This blog is a part of Caching 101 to Advanced.
As data volumes grow and applications scale, reducing latency and offloading pressure from the database becomes essential. That’s where caching comes in — it’s one of the most effective tools we have to improve performance without drastically changing application logic or infrastructure.
In this blog, we’ll explore common caching strategies. Whether you’re tuning read-heavy analytics dashboards or balancing high-frequency writes, this guide will help you understand when and how to use each caching pattern effectively.
🔍 What Is Database Caching?
Database caching is the process of storing query results, frequently accessed data, or computationally expensive operations in a faster storage layer — typically in-memory — so that future requests can be served quickly without hitting the primary database every time.
Why Cache?
- Reduce load on the primary storage instance
- Improve response times and reduce latency
- Enable scalability during peak traffic
- Save on computational and I/O cost
🧠 Core Caching Strategies
Let’s look at the most common caching patterns used across systems and their pros, cons, and use cases.
1. Cache-Aside (Lazy Loading)
How It Works:
The application first checks the cache. If the data is not present, it fetches it from the database, stores it in the cache, and returns it to the user.

Pros:
- Keeps cache clean — only data that’s accessed gets cached
- Easy to implement
Cons:
- Data can become stale
- Requires manual cache invalidation on writes
Best For:
Read-heavy workloads like product catalogs, user profiles, and dashboards.
2. Read-Through Caching
How It Works:
Reads are always routed through the cache. If the data isn’t there, the cache itself fetches from the database and stores the result transparently.

Pros:
- Centralized logic
- Keeps application code clean
Cons:
- Cache becomes a single point of failure
- Requires tight integration between cache and database
Best For:
Applications with predictable read patterns and the need for cache transparency.
3. Write-Through Caching
How It Works:
All writes go through the cache, data is simultaneously written to both the cache and the underlying database, ensuring that the two systems are always in sync.

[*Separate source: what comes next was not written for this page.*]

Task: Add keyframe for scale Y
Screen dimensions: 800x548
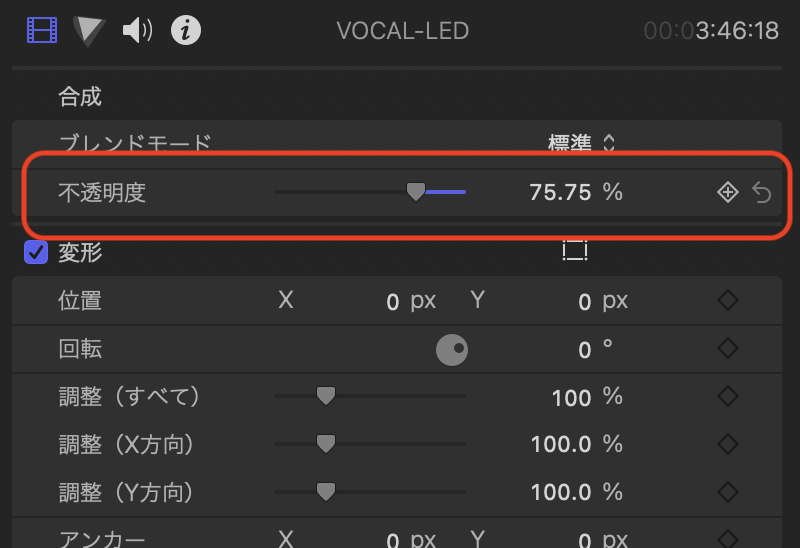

This approach provides strong data consistency and eliminates the risk of stale data during reads, though it introduces higher write latency because every update must wait for the database to confirm.

Pros:
- Cache and database stay consistent
- Simplifies cache invalidation
Cons:
- Slower writes due to extra hop
- Increased write latency
Best For:
Systems where read/write consistency is critical, such as financial data or access controls.
4. Write-Back (Write-Behind)
How It Works:
Writes go only to the cache; the cache asynchronously writes to the database later (batched or on expiration).

Pros:
- High write performance
- Suitable for bursty workloads
Cons:
- Risk of data loss if cache fails before flushing
- Complex to monitor and debug
Best For:
Analytics, logging systems, or ephemeral counters where eventual consistency is acceptable.
5. Write-Around Caching
How It Works:
Writes bypass the cache entirely and go directly to the database. Only reads populate the cache on a miss.

Pros:
- Prevents cache pollution from write-only data
- Clean separation of read/write paths
Cons:
- First read after a write will always be a cache miss
Best For:
Write-heavy systems with rare reads, such as event logging or archival writes.
🧭 Choosing the Right Caching Strategy
| Scenario | Recommended Strategy |
|---|---|
| High read frequency, infrequent writes | Cache-Aside |
| Strong consistency needed | Write-Through |
| Write-heavy, eventual consistency acceptable | Write-Back |
| Data rarely read after write | Write-Around |
| Low-latency reads with frequent changes | Read-Through |
🧹 Cache Invalidation: The Hard Problem
No matter which strategy you choose, the hardest part of caching is ensuring that stale data doesn’t persist. Common approaches include setting TTLs, using pub/sub to trigger invalidation, tagging and expiring related keys, or clearing the cache on every write. It’s crucial to design cache invalidation logic carefully, especially for data that changes frequently or drives business logic.
🧩 Final Thoughts
Caching is a critical performance lever in modern data systems. As data engineers, understanding these strategies allows us to guide application teams toward solutions that improve speed, reliability, and scalability — without overloading the database.
If you want to read about caching in PostgreSQL please read this post
Each caching pattern comes with trade-offs. The key is to match the right pattern to your workload’s characteristics and to implement it in a way that complements database strengths.